Robotics, Biotech, Nanotech, Artificial Intelligence, Wearable Computing and Cyborg technology in the prototype stage and/or nearing deployment.

In what seems to be turning into a weekly event, reports are coming out of India today that 59 erroneous trades caused the National Stock Exchange (NSE) Nifty index to plunge over 800 points in a few minutes, wiping out some $58 billion in value from the fourth largest market in Asia, Bloomberg News reported.
Trading was suspended for about 15 minutes this morning until the erroneous trades could be straightened out.
…a trader entered “59 erroneous orders which resulted in multiple trades for an aggregate value of [about US $126 million]… These non-algo market orders have been entered for an erroneous quantity which resulted in executing trades at multiple price points across the entire order book thereby causing the [market] circuit filter to be triggered.”
…Earlier this week, the NASDAQ had its own trading uffda, but this time caused by yet another trading algorithm gone wild …some twenty seconds after the NASDAQ opened on Wednesday at 0930, “sales in Kraft’s shares bounced back and forth between levels that were more than $7 apart, without hitting any prices in between. That gulf, known as the ‘bid-ask spread,’ was far wider than those typically seen in stocks like Kraft.”
This all occurred in a span of 5 seconds, which, as the WSJ stated, is “a long stretch in a largely electronic market dominated by computers that measure trading times in millionths of a second.” A story in the Financial Times of London reported that the NASDAQ determined within an hour that the trades were clearly erroneous and cancelled them.

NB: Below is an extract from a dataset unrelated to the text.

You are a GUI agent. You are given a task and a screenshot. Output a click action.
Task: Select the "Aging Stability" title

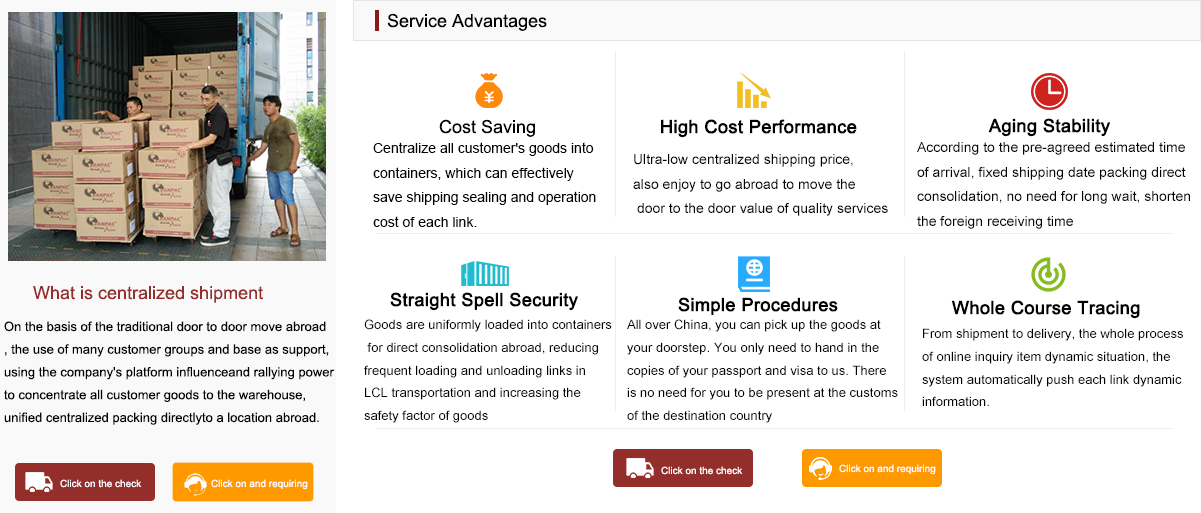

The trades also affected other exchanges, including NYSE Arca, Direct Edge, and BATS, which all agreed to cancel the trades. The FT cited Eric Hunsader, chief executive of Nanex, a market data company as saying “the problem appeared to be an algorithm that was trying to buy 30,000 shares in Kraft but did not want to skew the market by buying them all at once. ‘The trades were spread out by milliseconds and look to have executed at 11 different trading venues.’ ”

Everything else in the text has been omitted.